§ **Things to do**
[1] In the article below about the prime minister and the cafe waitress, retype the passage that begins at the words "Questions raised over" and stops after "on the incident.".
[2] According to the article below about the prime minister and the cafe waitress, what is the name of the New Zealand Herald reporter whom Bailey asked not to use the interview?

Questions raised over New Zealand Herald exclusive. Kiwi prime minister John Key has for days been battling bizarre and damaging headlines about how he pulled a waiter’s ponytail while at a cafe. The story was broken by left-wing website The Daily Blog, which carried an anonymously written piece by the waitress on the incident.
Her name was not revealed, until the New Zealand Herald interviewed Amanda Bailey, who was quoted as saying she had no qualms about going public with the story.
But in a follow-up piece written for The Daily Blog, Bailey says she wasn’t aware she’d been dealing with a journalist when she made the comments.
“When I made the decision to publish my experience my feeling was that what transpired was not ok, and the public had a right to be aware of how poorly their Prime Minister had behaved. They could make up their own minds after that and there would be no follow-up. I have said everything there was to say and no further comments would be necessary. I had absolutely no intention of entering into discussions with any other media,” Bailey wrote.
“Earlier today, in good faith, I agreed to meet with my employers to address a side of this I hadn’t previously considered in too much detail, besides the obvious nuisance of reporters — the speculation that they failed to take appropriate action to protect me in my place of work. They asked me to meet with them at their home and join a conversation, via speaker-phone, with a concerned friend of theirs who worked in public relations.”
This “friend”, she says, was also a reporter at the New Zealand Herald, and after speaking to her on a confidential basis to help form what she believed would be a media release on the cafe’s response, she was shocked to discover the person she’d been speaking to was a journalist.
Bailey claims her employers were also unaware of this. She said she raised this before publication with the Herald’s reporter, Rachel Glunica, asking her to not use the interview, but was told it was now out of Glunica’s hands and whether or not the interview ran would be up to her editors.

§ **Source material**
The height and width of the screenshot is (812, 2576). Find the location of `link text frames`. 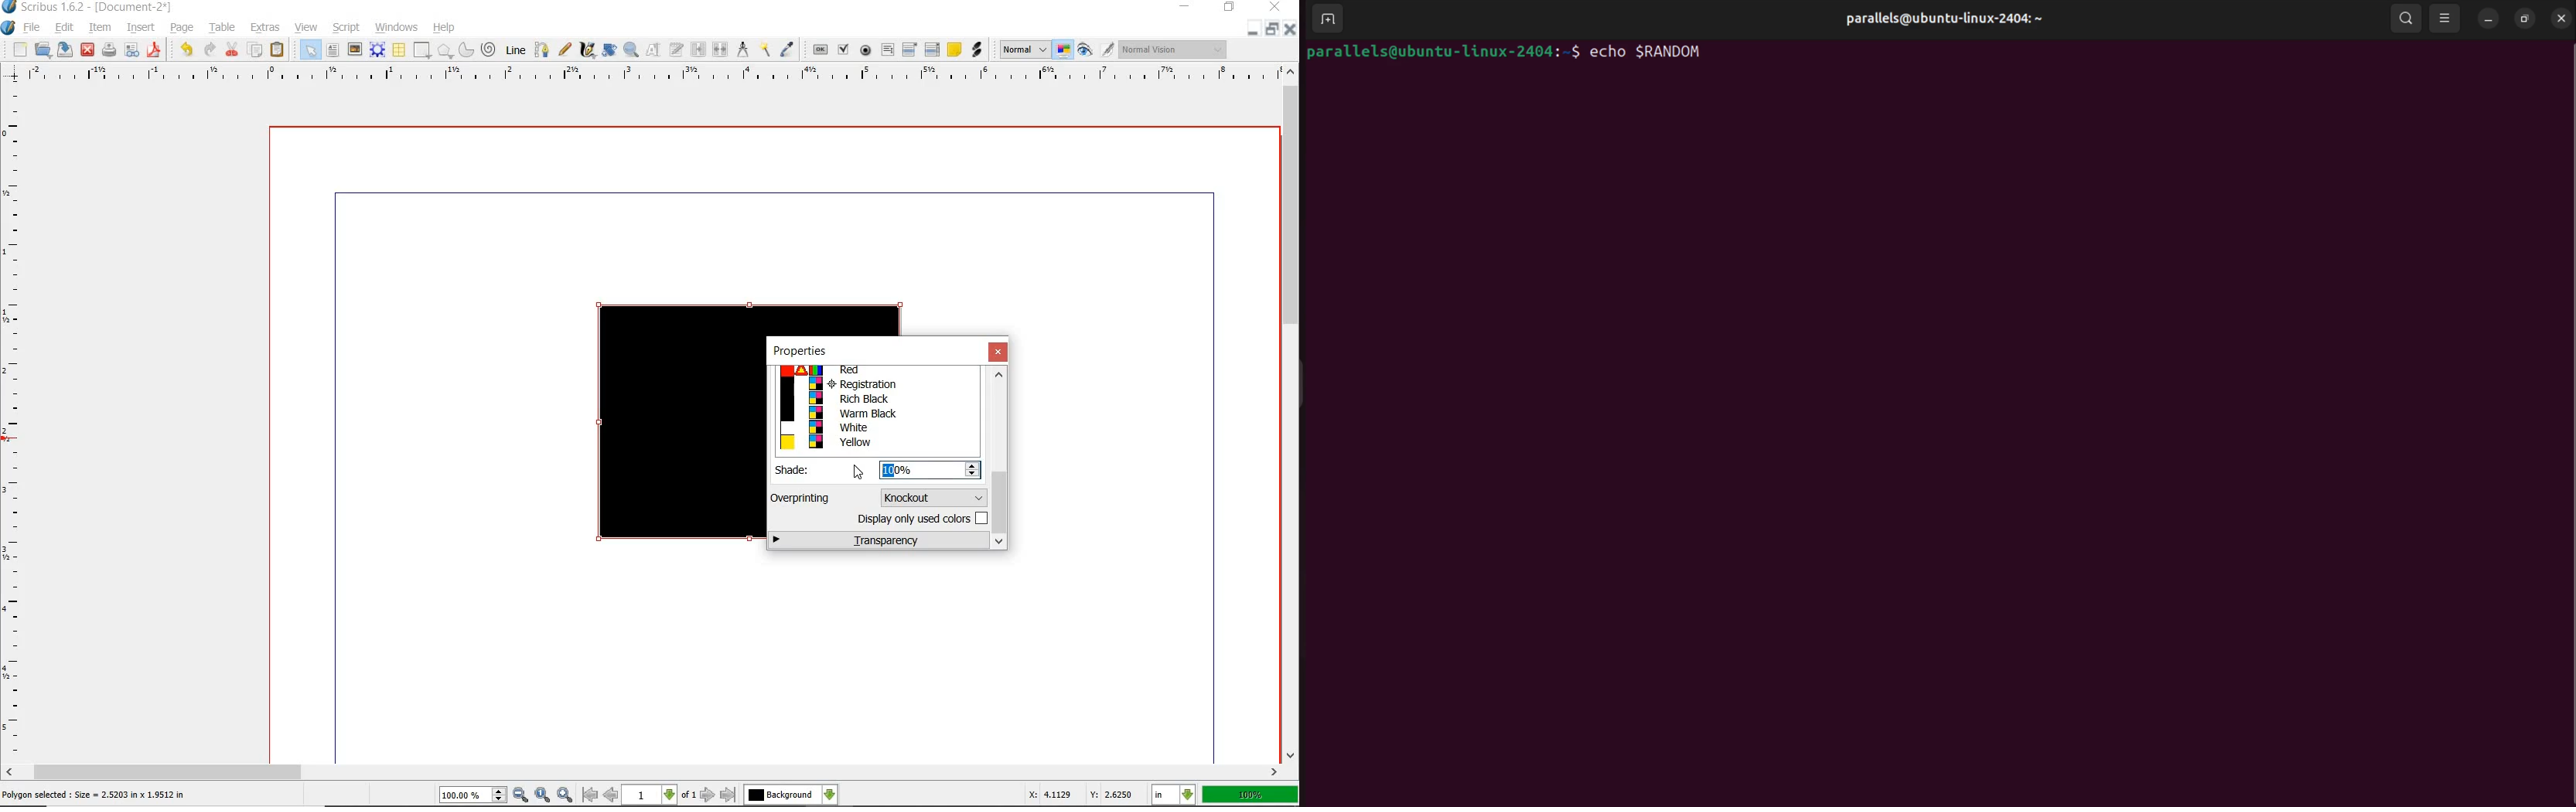

link text frames is located at coordinates (697, 51).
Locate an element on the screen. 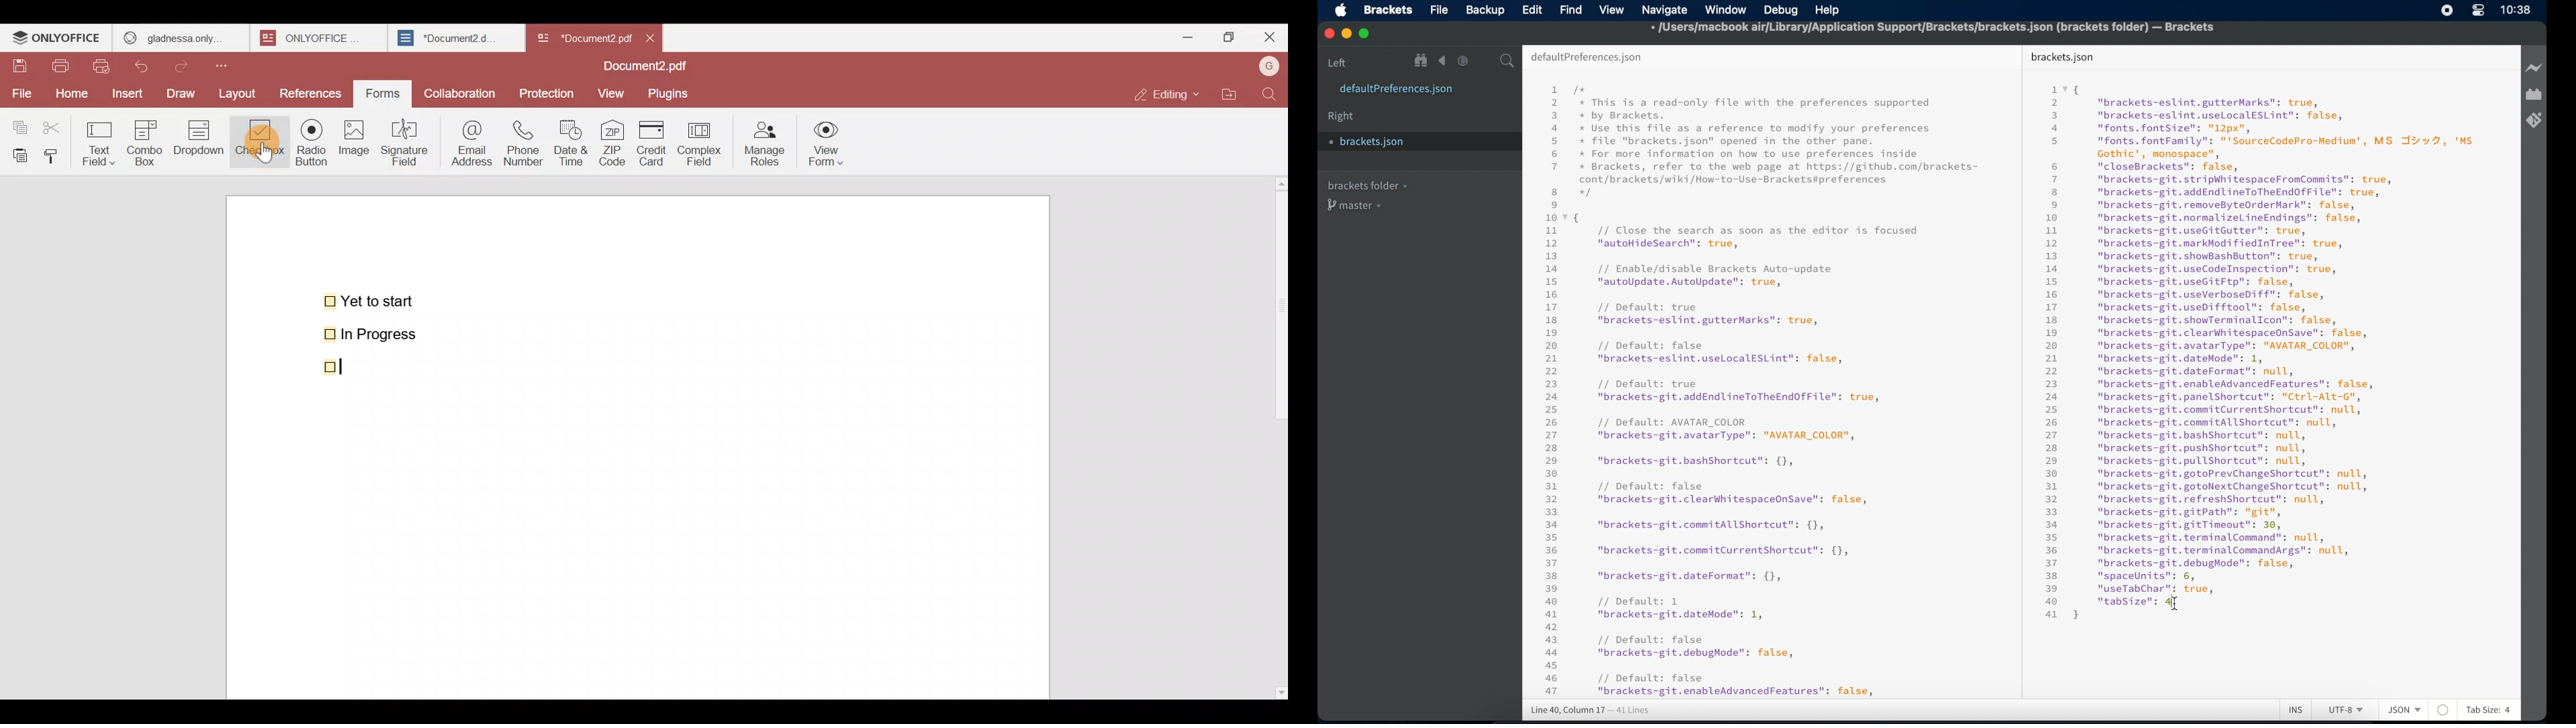 Image resolution: width=2576 pixels, height=728 pixels. Copy is located at coordinates (17, 124).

§ **Written answers**
[1]
Questions raised over New Zealand Herald exclusive. Kiwi prime minister John Key has for days been battling bizarre and damaging headlines about how he pulled a waiter’s ponytail while at a cafe. The story was broken by left-wing website The Daily Blog, which carried an anonymously written piece by the waitress on the incident.

[2] Rachel Glunica